Here you will find what students actually borrow to attend Kansas City Art Institute— how much they borrow, how that debt is spread across the student body, and what it costs to pay back. The data below is drawn directly from federal sources.
At Kansas City Art Institute specifically, 80% of freshmen borrow to help pay for their first year, at roughly $8,313 each — a figure that counts both private and federal student loans.
The average federal loan is $5,348, representing 97.2% of the $5,500 first-year federal borrowing limit for a typical dependent freshman. Remember the all-undergraduate figures below leave out private loans, so they will look lower than this private-plus-federal freshman amount.
Looking at all undergraduates at Kansas City Art Institute, freshmen included, 70% borrow through federal student loan programs, borrowing on average $6,574 in federal loans per year. It comes to 22.9% greater than the $5,348 typical freshmen borrow.
Borrowing at that rate every year works out to about $13,148 after two years and $26,296 after four. This projection keeps yearly federal borrowing flat and excludes private and Parent PLUS loans.
| Undergraduate federal borrowing | Value |
|---|---|
| Share using federal loans | 70% |
| Average federal loan per year | $6,574 |
| Undergraduates with a federal loan | 548 |
| Total federal loans (one year) | $3,602,470 |
The middle borrower at Kansas City Art Institute owes $21,500 in federal borrowing.
| Borrower group | Median federal debt |
|---|---|
| All federal borrowers | $21,500 |
| Students who completed (graduates) | $27,000 |
| Students who withdrew | $5,500 |
Debt carried by students who withdrew is a key risk signal — these borrowers owe money without having earned the credential.
Half of all borrowers fall between the 25th and 75th percentiles shown below for Kansas City Art Institute.
| Percentile | Cumulative Federal Debt |
|---|---|
| 10th percentile (lowest-debt students) | $3,801 |
| 25th percentile | $9,380 |
| 75th percentile | $30,750 |
| 90th percentile (highest-debt students) | $39,500 |
The gap between the 10th and 90th percentile is the clearest single measure of how widely borrowing varies at Kansas City Art Institute.
The figures above count only the students own federal loans. Adding PLUS loans (borrowed by parents or graduate students) gives a fuller picture of total borrowing at Kansas City Art Institute.
| Group | Borrowers | Median debt incl. PLUS |
|---|---|---|
| All borrowers | 133 | $23,100 |
| Completed (graduates) | 71 | $33,642 |
| Did not complete | 62 | $19,394 |
Completers face an estimated standard 10-year monthly payment on their PLUS-inclusive debt of roughly $400.04/mo.
These figures turn the debt totals into a monthly repayment picture for Kansas City Art Institute.
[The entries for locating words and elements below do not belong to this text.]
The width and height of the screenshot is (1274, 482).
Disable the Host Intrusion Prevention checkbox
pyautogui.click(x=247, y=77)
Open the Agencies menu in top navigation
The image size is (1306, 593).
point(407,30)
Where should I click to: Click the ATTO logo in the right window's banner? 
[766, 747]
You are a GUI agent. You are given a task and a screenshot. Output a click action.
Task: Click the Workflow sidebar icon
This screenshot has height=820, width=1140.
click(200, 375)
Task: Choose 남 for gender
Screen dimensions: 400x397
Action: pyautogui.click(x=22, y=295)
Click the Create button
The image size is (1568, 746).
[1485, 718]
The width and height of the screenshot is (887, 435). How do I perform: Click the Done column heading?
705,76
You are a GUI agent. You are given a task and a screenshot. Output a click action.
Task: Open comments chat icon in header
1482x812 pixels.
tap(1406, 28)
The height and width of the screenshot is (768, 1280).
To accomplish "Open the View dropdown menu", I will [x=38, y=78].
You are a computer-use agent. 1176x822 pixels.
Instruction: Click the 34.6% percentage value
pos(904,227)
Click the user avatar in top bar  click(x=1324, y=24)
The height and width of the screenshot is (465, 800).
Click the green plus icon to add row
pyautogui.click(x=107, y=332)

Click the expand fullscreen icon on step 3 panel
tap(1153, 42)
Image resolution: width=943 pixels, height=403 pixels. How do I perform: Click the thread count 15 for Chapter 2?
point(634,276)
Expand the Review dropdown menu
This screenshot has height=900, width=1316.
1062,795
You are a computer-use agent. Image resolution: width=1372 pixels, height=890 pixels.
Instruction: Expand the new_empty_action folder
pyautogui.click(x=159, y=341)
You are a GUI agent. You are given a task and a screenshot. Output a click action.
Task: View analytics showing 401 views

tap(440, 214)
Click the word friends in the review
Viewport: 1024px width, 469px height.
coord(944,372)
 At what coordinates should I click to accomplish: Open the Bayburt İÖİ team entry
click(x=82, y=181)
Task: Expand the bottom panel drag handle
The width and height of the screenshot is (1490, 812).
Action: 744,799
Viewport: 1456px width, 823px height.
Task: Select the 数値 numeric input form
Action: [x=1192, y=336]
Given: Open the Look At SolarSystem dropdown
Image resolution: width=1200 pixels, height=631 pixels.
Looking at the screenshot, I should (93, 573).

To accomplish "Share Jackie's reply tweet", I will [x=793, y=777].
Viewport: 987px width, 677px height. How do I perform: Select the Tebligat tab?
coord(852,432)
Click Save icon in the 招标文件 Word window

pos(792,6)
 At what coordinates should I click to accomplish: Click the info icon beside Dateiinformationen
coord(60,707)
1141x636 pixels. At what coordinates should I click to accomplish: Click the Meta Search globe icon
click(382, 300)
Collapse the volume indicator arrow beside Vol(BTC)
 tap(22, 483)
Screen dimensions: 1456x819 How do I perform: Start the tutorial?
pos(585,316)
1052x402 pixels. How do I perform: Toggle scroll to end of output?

A loan default — failing to keep up with federal student-loan payments — is one of the worst financial outcomes a borrower can face. Two-year cohort default-rate data for Kansas City Art Institute appears below.
| Metric | Value |
|---|---|
| 2-year cohort default rate | 7.7% |
| Borrowers in the cohort | 219 |
This rate follows a borrower cohort from the start of repayment through the two-year window the Department of Education uses.
The breakdowns below show median federal debt by income, first-generation status, and dependency.
Borrowing by Income Tier
| Income tier | Median federal debt |
|---|---|
| Low income | $25,125 |
| Middle income | $19,682 |
| High income | $19,500 |
First-Gen vs Continuing-Gen Borrowing
| Cohort | Median federal debt |
|---|---|
| First-generation students | $21,402 |
| Continuing-generation students | $21,500 |
Dependent vs Independent Borrowers
| Cohort | Median federal debt |
|---|---|
| Dependent students | $21,500 |
| Independent students | $20,000 |
These pre-calculated indicators summarize the borrowing gaps between cohorts at Kansas City Art Institute.
Subsidized and Unsubsidized Loans
With an unsubsidized loan, interest starts adding up the day the loan is disbursed, including during school. Subsidized loans, by contrast, do not accrue interest while you are enrolled at least half-time, which makes them the less expensive option when you qualify.
Important to Remember
Unlike most other debt, federal student loans generally survive bankruptcy — and unpaid balances can lead to wage garnishment — so borrow only what you truly need.
References
More about our data sources and methodologies.